In general, if playback trials were conducted in or near the main settlement, birds were attracted to the observer and speaker apparatus regardless of whether any equipment was turned on. The natural curiosity of striated caracaras draws them to novel objects and situations, to perhaps discover food or opportunities for play. Some individuals came near to or followed the observer even during monitoring activities which had never resulted in food “rewards.” Similar to ravens under 6 months of age, juvenile caracaras are quite curious and approach novel objects readily (Heinrich 1995; Miller et al. 2015; Bildstein 2017; Bildstein (2015), unpublished data).

The distance approached to the speaker was not significantly different between adult and juvenile call types, suggesting either that caracaras respond similarly to conspecific vocalizations regardless of their origin or that they do not differentiate between the call types. Both vocalization types may be “parasitized” (i.e., used for the responders benefit against the intentions of the signaler) by hungry birds, or the calls may simply indicate the occurrence of a conflict, likely to be about food.

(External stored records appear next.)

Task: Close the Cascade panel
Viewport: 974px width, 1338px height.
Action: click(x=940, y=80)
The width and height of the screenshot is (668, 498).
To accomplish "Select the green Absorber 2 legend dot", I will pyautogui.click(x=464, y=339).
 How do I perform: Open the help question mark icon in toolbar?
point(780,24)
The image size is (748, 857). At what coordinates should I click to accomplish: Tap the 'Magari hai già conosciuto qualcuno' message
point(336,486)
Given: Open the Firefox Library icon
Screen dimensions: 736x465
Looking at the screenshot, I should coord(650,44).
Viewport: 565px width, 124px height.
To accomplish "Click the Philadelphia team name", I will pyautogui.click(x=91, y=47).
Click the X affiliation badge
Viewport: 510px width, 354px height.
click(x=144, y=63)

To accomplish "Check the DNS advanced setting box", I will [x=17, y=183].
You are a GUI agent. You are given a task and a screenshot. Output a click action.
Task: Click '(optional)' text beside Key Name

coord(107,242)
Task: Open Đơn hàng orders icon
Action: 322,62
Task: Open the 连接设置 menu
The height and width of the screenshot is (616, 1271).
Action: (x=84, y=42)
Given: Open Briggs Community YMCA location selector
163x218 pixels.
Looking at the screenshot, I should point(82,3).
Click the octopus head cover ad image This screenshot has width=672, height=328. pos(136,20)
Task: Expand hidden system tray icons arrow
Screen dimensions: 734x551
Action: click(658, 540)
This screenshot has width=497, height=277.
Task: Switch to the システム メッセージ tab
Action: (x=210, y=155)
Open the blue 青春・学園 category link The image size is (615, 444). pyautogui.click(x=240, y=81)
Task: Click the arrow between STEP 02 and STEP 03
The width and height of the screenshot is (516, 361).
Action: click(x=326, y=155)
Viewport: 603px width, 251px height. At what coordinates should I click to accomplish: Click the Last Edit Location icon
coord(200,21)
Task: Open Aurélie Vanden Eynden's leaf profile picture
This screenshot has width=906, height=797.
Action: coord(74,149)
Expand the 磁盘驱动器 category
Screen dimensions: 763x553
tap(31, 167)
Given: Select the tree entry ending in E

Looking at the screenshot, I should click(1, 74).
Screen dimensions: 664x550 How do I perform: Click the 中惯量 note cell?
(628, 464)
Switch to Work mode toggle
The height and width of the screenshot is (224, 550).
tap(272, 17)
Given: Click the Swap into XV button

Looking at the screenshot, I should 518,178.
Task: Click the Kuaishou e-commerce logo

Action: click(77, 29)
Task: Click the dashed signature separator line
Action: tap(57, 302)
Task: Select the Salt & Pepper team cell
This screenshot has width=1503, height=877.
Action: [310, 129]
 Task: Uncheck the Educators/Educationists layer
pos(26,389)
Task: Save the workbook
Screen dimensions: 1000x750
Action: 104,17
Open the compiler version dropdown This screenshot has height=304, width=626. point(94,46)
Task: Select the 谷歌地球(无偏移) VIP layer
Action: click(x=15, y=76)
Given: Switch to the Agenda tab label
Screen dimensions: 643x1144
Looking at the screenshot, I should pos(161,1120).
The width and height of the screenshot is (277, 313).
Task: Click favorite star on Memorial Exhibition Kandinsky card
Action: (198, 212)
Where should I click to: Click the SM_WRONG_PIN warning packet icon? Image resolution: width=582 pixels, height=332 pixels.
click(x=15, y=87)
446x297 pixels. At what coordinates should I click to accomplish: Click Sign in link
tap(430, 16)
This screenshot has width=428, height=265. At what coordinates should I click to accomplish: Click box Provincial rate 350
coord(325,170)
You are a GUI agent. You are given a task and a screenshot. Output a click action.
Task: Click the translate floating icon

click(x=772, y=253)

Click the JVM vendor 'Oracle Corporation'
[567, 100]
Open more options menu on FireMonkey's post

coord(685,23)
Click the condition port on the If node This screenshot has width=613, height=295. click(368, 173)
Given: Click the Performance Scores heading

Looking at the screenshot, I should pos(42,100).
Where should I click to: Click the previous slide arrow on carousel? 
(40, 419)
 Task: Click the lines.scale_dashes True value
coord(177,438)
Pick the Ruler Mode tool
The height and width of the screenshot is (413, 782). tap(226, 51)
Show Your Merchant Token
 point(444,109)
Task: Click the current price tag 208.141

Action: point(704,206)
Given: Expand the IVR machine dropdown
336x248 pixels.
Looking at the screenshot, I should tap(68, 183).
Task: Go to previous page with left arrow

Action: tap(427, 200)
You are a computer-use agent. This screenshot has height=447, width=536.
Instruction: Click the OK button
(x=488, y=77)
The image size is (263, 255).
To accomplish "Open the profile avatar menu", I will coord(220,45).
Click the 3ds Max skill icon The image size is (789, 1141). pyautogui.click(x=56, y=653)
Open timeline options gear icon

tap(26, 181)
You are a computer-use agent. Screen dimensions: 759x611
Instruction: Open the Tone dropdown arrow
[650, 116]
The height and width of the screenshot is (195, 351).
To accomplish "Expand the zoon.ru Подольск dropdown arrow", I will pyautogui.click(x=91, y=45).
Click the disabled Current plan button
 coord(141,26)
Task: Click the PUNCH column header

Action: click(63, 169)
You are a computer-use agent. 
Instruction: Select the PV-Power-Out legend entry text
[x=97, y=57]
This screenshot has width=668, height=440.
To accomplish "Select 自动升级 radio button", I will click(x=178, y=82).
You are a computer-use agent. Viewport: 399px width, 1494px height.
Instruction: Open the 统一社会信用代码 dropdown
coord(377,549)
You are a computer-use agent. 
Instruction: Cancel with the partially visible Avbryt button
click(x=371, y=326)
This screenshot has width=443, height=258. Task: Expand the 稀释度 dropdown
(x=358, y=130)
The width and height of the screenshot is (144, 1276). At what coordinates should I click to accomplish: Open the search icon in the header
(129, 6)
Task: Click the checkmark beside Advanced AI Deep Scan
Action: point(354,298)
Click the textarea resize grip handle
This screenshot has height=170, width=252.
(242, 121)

During the carcass experiments, we also found that vocalizations accelerated the arrival of birds at the carcass. Prior to any type of vocalization, birds probably aggregate because they see the carcass itself, or a small group of caracaras gathered tightly together, but this median rate of aggregation was significantly slower than the rate of birds arriving after the first vocalization has been emitted. Further investigations into the carcass discovering ability of striated caracaras should include testing visual recruitment by itself.

Management of a wild bird that is as curious and adaptive as the striated caracara is a challenge. However, one of the major industries of the Falklands, wildlife tourism, could benefit greatly from increased interest in this near-tame and seemingly intelligent bird. A greater understanding of these birds’ biology and behavior could cascade through the Falklands economy, providing even greater incentives for tourism, and therefore incentives for farmers to protect and maintain habitat for these birds on their land.